The House State Government Committee on Thursday approved House Bill 56, and it now heads to the House floor for consideration.
The proposal came out of the tragedy experienced by the Zoneton Fire Department. Both Chief Rob Orkies and acting Chief Garry Key died within months of each other from complications related from the virus.
“Both were very active in the community, very active members with the fire protection district and a great loss to the community,” Zoneton Chief Kevin Moulton told lawmakers during Thursday's hearing.

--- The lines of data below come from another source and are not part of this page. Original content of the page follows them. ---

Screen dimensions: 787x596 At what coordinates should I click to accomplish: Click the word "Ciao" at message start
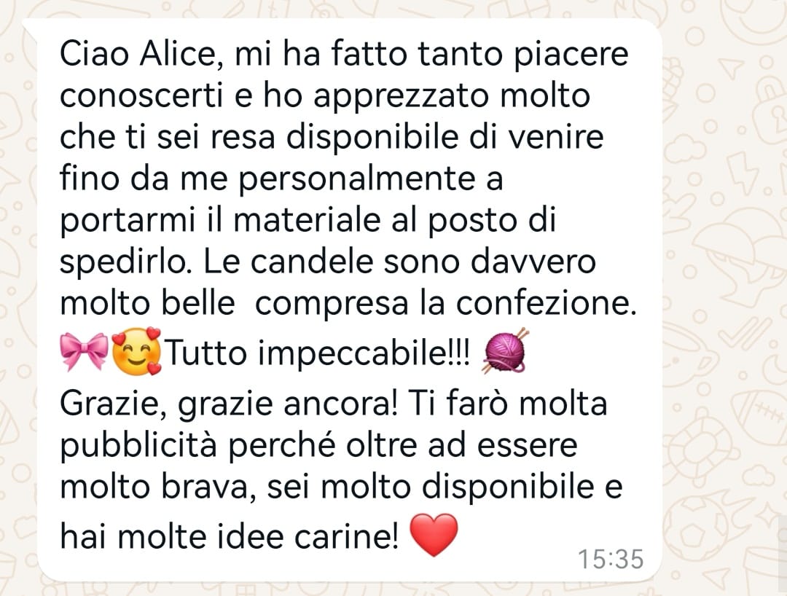(x=94, y=54)
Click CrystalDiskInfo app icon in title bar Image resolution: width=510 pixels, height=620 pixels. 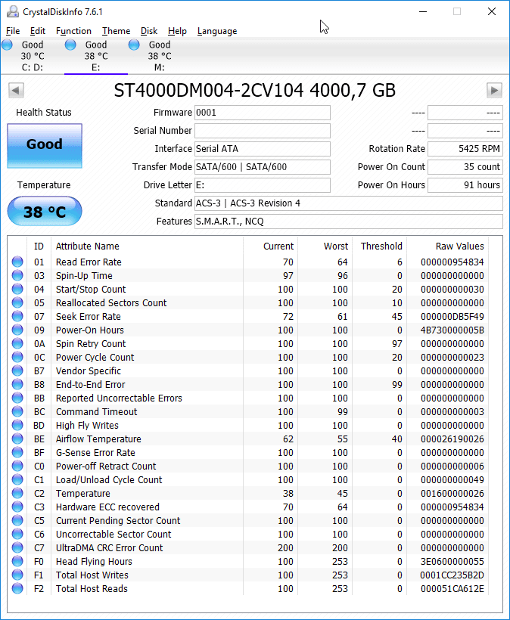pyautogui.click(x=13, y=12)
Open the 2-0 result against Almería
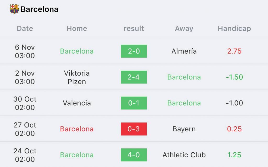The image size is (268, 167). click(x=134, y=51)
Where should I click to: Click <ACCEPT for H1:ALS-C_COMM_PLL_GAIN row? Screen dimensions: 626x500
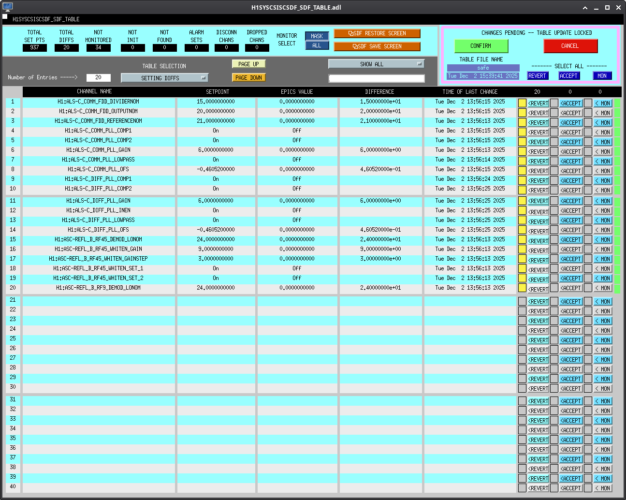[570, 152]
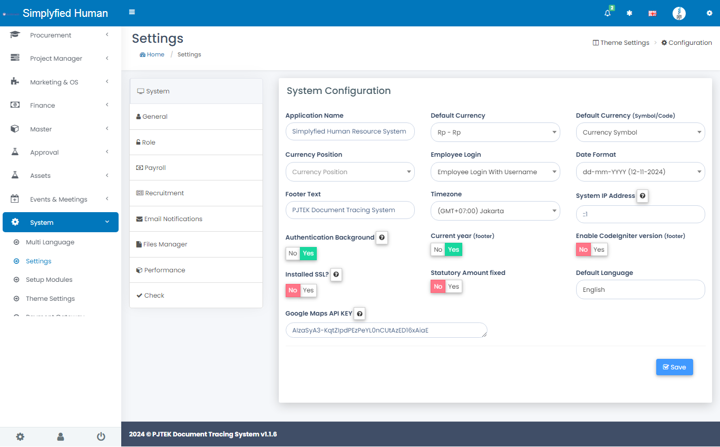This screenshot has width=720, height=447.
Task: Click the Save button
Action: coord(674,367)
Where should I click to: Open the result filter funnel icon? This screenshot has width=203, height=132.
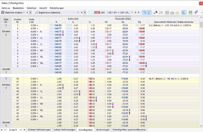pos(196,13)
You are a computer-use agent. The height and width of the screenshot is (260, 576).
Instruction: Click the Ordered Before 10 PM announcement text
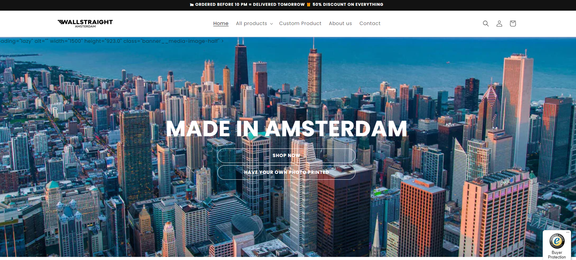pyautogui.click(x=250, y=5)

Moulton said the families later learned they were not eligible for the state's $80,000 death benefit because a quirk in the law meant COVID-19 deaths weren't covered.
HB 56 would change that.
“It creates a presumption that first responders who die of COVID-19 do so while in the line of duty and thus qualify for death benefits,” said Rep. Thomas Huff (R-Shepherdsville), the bill’s primary sponsor.
But one lawmaker questioned how anyone would know whether the first responder actually contracted the virus in the line of duty.
“Does your bill spell out how somebody would get that from the line of duty versus getting it from a family member?” asked Rep. Jim DuPlessi (R-Elizabethtown).
Huff said the person must have been working within two weeks of the diagnosis.
“If they were on a two-week vacation in Mexico and came back and were diagnosed with COVID, then they would not be eligible for this,” Huff said.
Moulton said firefighters, increasingly, are responding to medical calls.
“The fire service is still hands-on to a lot of these patients, taking care of them until they can get an ambulance there,” Moulton said.
Supporters pointed out that the cost to the state would be minimal.
“But it's not minimal to the individual first responder," said Rep. Jason Nemes, a Louisville Republican. "It's very significant to them."
The bill passed the committee easily.
“Ultimately, we owe it to our first responders and our firefighters to support them in this,” Rep. D.J. Johnson (R-Owensboro) said.
If HB 56 becomes law, it would be retroactive to March 2020, when Kentucky recorded its first known COVID-19 death.